Why do we let society determine our self-worth based on our appearance?

When I lost weight my whole life got better


There is a time in every girl’s life when she has a moment of self-doubt. That self-doubt can stem from a majority of places. Speaking from personal experience, most of my moments of self-doubt have stemmed from other people criticizing my physical appearance.

Growing up, I was always labelled as the short, chubby girl. I was bullied because of my physical appearance and I was constantly told that I was ugly and unworthy. I often compared my life to that of my friends, many of whom were tall, skinny and very attractive. I quickly realized that the way society looked at them versus the way it looked at me differed drastically. This contrasting perspective originated from our different levels of attractiveness. My friends were much more attractive than me, and there were many times when outsiders preferred their company over mine.

I vividly remember going to camp with my best friend when we were eleven years old. My best friend and I shared a room with two other girls, both of whom seemed nice at first. However, one night when all four of us were sitting and talking, a conversation about physical appearance came up. 

One of the other girls looked at my best friend and said, “You’re so skinny and pretty, you’ll find a good guy one day.”

I responded, “I think we will all find someone worthy one day.”

In return, she said, “Well you’re fat, makes sense why you wouldn’t.”

To this day, I explicitly remember her venomous words and the impact it left on my self esteem.

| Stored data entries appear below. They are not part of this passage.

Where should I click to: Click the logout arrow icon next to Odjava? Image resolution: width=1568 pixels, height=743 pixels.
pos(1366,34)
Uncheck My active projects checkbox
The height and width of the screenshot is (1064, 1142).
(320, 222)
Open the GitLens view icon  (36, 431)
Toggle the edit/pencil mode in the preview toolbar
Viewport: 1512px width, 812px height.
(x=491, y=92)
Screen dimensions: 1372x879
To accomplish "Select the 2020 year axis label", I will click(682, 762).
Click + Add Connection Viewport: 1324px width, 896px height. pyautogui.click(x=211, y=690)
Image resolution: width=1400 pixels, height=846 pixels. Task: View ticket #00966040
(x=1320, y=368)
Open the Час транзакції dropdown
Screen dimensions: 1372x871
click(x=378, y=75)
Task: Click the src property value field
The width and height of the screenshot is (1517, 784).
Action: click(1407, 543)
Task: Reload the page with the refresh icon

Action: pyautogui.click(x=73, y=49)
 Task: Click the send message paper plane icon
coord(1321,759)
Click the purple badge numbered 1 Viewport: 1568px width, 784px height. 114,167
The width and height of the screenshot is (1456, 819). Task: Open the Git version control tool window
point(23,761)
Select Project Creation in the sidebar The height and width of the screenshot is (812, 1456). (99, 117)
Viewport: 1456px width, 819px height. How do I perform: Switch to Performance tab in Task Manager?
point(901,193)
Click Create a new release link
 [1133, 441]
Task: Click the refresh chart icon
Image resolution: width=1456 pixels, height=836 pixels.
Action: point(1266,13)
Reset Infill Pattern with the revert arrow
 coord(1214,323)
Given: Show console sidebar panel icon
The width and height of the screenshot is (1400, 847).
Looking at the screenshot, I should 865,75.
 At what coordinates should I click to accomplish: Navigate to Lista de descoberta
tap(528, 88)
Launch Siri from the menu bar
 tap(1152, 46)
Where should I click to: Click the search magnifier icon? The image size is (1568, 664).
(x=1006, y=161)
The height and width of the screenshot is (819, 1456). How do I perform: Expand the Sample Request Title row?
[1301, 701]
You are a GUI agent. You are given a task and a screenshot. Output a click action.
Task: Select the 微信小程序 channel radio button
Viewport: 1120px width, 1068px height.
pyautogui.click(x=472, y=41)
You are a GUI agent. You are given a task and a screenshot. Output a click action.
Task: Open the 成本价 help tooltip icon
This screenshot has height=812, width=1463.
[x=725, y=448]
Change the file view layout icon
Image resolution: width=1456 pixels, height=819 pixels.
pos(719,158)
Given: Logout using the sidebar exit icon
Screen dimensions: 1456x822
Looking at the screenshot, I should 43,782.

My appearance has always been a topic of discomfort to me, whereas some of my friends have always been very comfortable discussing their bodies.

I started getting bullied when I was nine years old, and slowly but surely my self-confidence began to deteriorate. My level of attractiveness had a strong impact on the quality of life I was living. The words that other people used to bully me with eventually became the words I used to describe myself. This anger started manifesting itself inside of me. I was angry at my parents, my friends, and the world. I thought it was unfair that I was given this face while other girls were given prettier faces. I started resenting society because it was structured to put attractive women on a pedestal, and question the value of unattractive women.

An obvious example of the type of discrimination that occurs towards women with a lower level of attraction is Hollywood. All the movies that Hollywood produces mainly consist of extremely attractive women. Women that don’t fit these standards are assigned to comedic roles – their appearances are exploited to further emphasize the humor. 

One of my favorite actresses, whom I’ve looked up to for many years now, is Melissa McCarthy. As a plus size actress, she has taken the time to publicly address the nature of Hollywood and the impact it has had on her self-esteem. She has always directed many of her messages to women and has emphasized the importance of self love. I’ve always had this distorted idea, that your level of attractiveness has the ability to dictate the quality of your life. I thought that because others viewed me as unattractive, I would never be able to have a life worth living. Melissa McCarthy was an inspiration to me because she was the epitome of self-acceptance. I directed all my focus on heeding the advice of my idol.

For this reason, I decided to harness the negative energy in my life and turn it into something positive by investing my time and effort into fitness. After many months of working hard at the gym, I lost weight and I felt drastically different about myself. Admittedly, I did not reach my ultimate weight loss goal, but I continue to work on it to this day because of the improvements it has made in my life so far.

After I lost weight, I began to notice that people looked at me differently and started complimenting me more. According to this ambiguous system created by our society, my level of attractiveness improved, thereby increasing my “value” in the eyes of other people. There was a positive change in the way people treated me, and I even started getting more attention from boys. My self-confidence started to repair and restore itself, and I became like the other “pretty” girls.

Despite all that, and amongst all of the life changing events that have happened, I am essentially the same person I was five years ago. The only difference is my physical appearance. Yet, this minor difference constitutes a drastic change in the treatment I receive from people. Since I am considered more “physically attractive,” people aren’t as rude or disrespectful towards me. This insight into the way society functions and how it favors more physically attractive women is very disheartening. It enables people to criticize and demean women who are labeled “unattractive.”

Society uses beauty standards to dictate the way it will treat people. There are many others who have faced similar or even worse circumstances than mine. The way people treat one another can be influenced by the physical appearance they have and sometimes it can be detrimental to one’s self esteem, in the long run. This underlying bias that exists needs to be changed, but how can one person change the world?

I definitely don’t have the power to alter every single person’s mind, however, I do have the power to share my story. I’m sharing this story to let you know that if you have ever had a moment in your life, where your value was questioned, take a second and ask yourself this one simple question.

If you didn’t come into this world with a price tag, do you think you should leave with one?